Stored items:
------------------------------------
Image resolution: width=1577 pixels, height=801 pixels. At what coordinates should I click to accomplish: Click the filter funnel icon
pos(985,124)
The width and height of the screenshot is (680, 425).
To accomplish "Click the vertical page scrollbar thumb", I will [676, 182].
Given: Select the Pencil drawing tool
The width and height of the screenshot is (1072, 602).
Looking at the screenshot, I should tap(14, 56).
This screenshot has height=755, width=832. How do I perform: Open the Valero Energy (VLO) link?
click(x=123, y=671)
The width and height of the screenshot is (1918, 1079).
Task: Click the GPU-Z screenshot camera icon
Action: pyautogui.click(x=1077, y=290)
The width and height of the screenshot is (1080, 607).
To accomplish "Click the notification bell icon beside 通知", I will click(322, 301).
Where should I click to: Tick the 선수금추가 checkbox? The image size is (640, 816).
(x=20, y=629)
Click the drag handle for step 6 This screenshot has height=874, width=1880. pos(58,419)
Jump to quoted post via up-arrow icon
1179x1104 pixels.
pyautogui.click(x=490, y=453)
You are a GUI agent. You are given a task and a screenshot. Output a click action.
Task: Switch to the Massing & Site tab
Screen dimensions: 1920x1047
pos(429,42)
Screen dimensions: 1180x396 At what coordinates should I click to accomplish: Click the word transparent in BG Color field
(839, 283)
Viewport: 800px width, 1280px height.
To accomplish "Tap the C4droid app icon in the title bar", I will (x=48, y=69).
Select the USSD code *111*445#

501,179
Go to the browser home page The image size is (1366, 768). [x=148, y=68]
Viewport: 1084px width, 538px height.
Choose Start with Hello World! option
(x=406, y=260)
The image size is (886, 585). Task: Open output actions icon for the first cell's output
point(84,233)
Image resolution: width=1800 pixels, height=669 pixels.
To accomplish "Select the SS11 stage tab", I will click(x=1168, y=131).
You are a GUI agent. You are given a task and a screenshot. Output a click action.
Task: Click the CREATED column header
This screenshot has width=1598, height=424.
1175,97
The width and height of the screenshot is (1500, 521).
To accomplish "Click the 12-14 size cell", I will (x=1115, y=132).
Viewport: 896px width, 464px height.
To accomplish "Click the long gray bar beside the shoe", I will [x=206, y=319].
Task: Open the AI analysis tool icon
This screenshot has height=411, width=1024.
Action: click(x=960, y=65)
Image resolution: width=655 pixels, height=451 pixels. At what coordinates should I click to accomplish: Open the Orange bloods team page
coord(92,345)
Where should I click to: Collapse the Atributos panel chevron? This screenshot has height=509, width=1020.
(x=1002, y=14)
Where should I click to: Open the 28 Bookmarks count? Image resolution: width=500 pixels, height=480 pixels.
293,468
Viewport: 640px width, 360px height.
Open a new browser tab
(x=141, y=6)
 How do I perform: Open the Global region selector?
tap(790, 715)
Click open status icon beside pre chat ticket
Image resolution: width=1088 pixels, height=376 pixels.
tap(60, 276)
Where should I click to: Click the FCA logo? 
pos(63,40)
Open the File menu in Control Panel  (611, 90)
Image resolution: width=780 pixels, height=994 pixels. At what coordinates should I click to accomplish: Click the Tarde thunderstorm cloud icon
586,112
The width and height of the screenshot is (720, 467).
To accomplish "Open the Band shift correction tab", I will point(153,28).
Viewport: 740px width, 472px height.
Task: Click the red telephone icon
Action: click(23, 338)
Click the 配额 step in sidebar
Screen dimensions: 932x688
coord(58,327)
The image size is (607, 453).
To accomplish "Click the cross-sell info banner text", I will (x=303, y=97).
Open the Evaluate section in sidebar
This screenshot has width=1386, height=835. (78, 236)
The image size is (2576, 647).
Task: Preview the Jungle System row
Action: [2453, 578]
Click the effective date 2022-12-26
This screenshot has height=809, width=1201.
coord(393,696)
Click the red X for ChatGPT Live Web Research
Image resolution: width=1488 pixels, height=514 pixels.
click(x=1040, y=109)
------------------------------------
[To do]
Search the records above for the string "tool". Copy every line that contains it.

[Solution to the problem]
Given: Select the Pencil drawing tool
Task: Open the AI analysis tool icon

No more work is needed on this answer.